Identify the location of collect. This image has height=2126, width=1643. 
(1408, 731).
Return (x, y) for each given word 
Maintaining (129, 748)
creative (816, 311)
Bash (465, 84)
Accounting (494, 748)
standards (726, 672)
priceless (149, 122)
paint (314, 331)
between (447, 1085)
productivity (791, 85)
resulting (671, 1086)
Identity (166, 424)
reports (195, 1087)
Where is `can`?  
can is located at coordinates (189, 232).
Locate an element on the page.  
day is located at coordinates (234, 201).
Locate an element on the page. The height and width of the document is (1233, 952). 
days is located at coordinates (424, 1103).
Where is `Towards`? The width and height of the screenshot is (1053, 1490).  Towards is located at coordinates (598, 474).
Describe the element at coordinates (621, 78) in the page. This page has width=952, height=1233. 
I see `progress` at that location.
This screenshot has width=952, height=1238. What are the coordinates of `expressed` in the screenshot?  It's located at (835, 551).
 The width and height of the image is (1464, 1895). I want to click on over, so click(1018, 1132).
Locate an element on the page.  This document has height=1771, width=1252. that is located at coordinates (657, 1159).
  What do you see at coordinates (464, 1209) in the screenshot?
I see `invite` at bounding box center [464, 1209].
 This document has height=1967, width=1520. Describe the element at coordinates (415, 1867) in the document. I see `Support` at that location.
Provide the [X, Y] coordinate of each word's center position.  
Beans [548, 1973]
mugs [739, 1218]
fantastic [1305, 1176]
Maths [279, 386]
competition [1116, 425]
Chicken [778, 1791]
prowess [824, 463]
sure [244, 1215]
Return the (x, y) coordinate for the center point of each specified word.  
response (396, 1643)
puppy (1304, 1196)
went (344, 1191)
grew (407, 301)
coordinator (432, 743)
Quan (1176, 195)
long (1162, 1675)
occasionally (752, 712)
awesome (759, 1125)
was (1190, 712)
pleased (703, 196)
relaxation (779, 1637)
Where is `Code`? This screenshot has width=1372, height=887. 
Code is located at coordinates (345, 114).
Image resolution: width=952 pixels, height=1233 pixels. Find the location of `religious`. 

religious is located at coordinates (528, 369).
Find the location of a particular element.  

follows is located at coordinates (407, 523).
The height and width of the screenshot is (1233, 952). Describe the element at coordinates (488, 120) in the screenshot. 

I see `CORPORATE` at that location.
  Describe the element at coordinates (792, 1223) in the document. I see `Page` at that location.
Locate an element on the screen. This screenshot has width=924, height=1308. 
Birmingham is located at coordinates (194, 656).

## EXERCISE BRIEF
Which lines in the rows above contain the word "Return"? Pull out every one of them in full, counting only matches with the same capitalization.

## RESPONSE
Return (x, y) for each given word 
Return the (x, y) coordinate for the center point of each specified word.  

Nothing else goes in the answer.